Sunday, June 28, 2009

What's that line about to a hammer ev... (UPDATEDx2)

This is in response to Connie Schultz's article Tighter copyright law could save newspapers:
David Marburger is a First Amendment lawyer at Baker Hostetler who has represented newspapers, including The Plain Dealer, for nearly 30 years. Daniel is an economics professor at Arkansas State University.

A panel discussion about newspapers' future sparked David's idea on how to save them.

"I heard [Plain Dealer Editor] Susan Goldberg talking about how revenue from online advertising is pathetically low and newspapers can't recoup their investment. As soon as she said it, the wheels started turning. You have all these free riders like Daily Beast and Newser and local television stations aggregating your stories online while diverting readers and advertisers from your site. And they're doing it for a fraction of the cost of the newspapers that generated the original copy. "And it hit me: All those theories out there on how to prop up newspapers -- why isn't anyone saying this? Why aren't we talking about how this free-riding by aggregators affects the market rate for everyone?"
What's that line about to a hammer everything looks like a nail? If the solution to your business model is funding an army of lawyers than it's time to write a new business model. And the last person I would be asking business advice from would be an economist. Open any business section on the planet for my reason why.

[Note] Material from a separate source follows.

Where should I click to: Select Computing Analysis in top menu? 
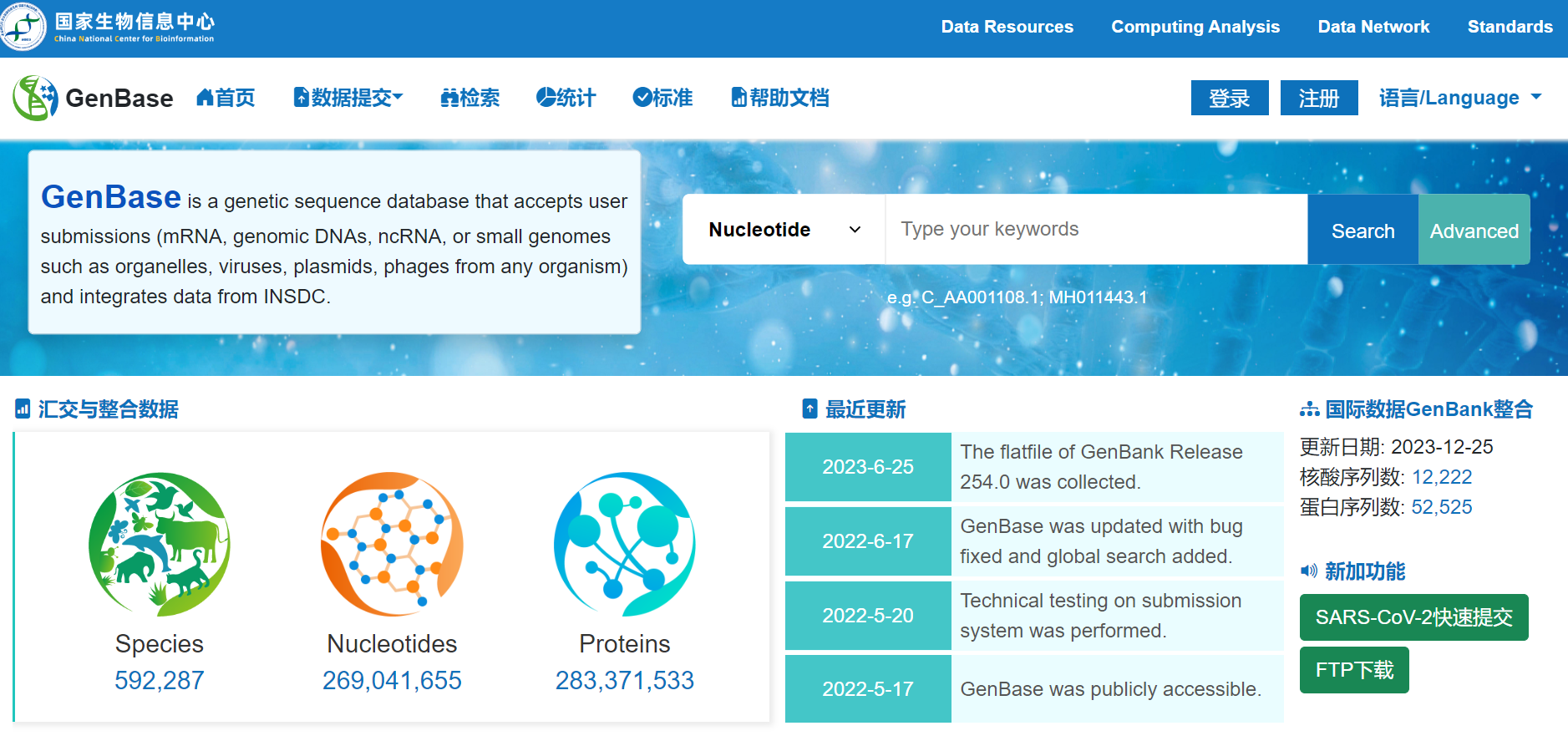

This is the same tactic that the record industry tried with file sharing. It was also the tactic used by the old UNIX vendors against the modern open source Linux operating system. It turned their customers into their enemies. You can guess how well that's worked for them. Technology savvy bands such as Nine Inch Nails discovered that they could make more money by working within this new dynamic instead against it. Eventually record companies retooled their relationship with technology and learned how to profit off of it through commercial download sites such as iTunes and ring-tones.

It was easy for record company executives to blame technology as they funded an endless army of boy bands and Britney Spears clones. "Why oh why aren't people buying our records? It's those damned file sharers." The fault was not in their stars, but who ever figures that out?

The money in modern media is metadata. Google makes its millions by trying to find as much information as possible about the people viewing content so that they can create targeted marketing. One of the all time best sources for that information is newspaper portals. I would bet you a Graeter's sundae that if you talked to anyone in that industry and they would tell you that newspapers are barely scratching the surface of leveraging the amount of information that sails through their server logs every time someone clicks a link on their sites.

One of the things that I discovered back when I was blogging was that by pooling together logs from other allied sites we could find out geometrically greater information about who was visiting our collective sites. It was how we discovered who was anonymously posting threats on our sites during a certain Senate race that you might remember. Newspapers, thanks to their intense reader loyalty and their strong bonds to local communities, are one of the greatest metadata assets on the planet. If I was them I would be funding an effort to maximize leveraging those relationships instead of pursuing legal or political solutions.

Google and every other marketing entity is all about finding information about the people viewing their content. There is no better source for that metadata than the readers of newspapers.

In the future everyone is a parasitic aggregator. (Ideas are parasites. They feed off of the brains of the living.) A prime example of this is Facebook, where I found this article since Connie posted it there. With a click of a button I could share this article with all of my friends.

The thing is that the technology is already being developed to make aggregate portals obsolete. By the time you've figured out how to profit out of their exploitation of your work they will already have been replaced by the next version of new media; the circle of life, as they say.

Media is all about parasitic leaching, as you call it. For instance Sy Hersh leaching off of Woodward and Bernstein's hard work on Watergate. Ask any political blogger and if they're worth their salt they can tell you a story of how a newspaper "leached" their hard work without even giving them credit. I created my Ohio 2nd blog specifically to take advantage of that dynamic. Rather than complain about it I used it to my advantage. I wanted people to "leach" my ideas and thus cause the political landscape in Southern Ohio to actually consider progressive politics. It cracks me up when bloggers complain about it. It makes me sad when newspaper reporters do. I love newspapers too much and the fact that they don't get it really worries me.

The web is an aggregator. Google is. Linking is. Facebook is. It's all "parasitic".

Language is a virus. - William S Burroughs.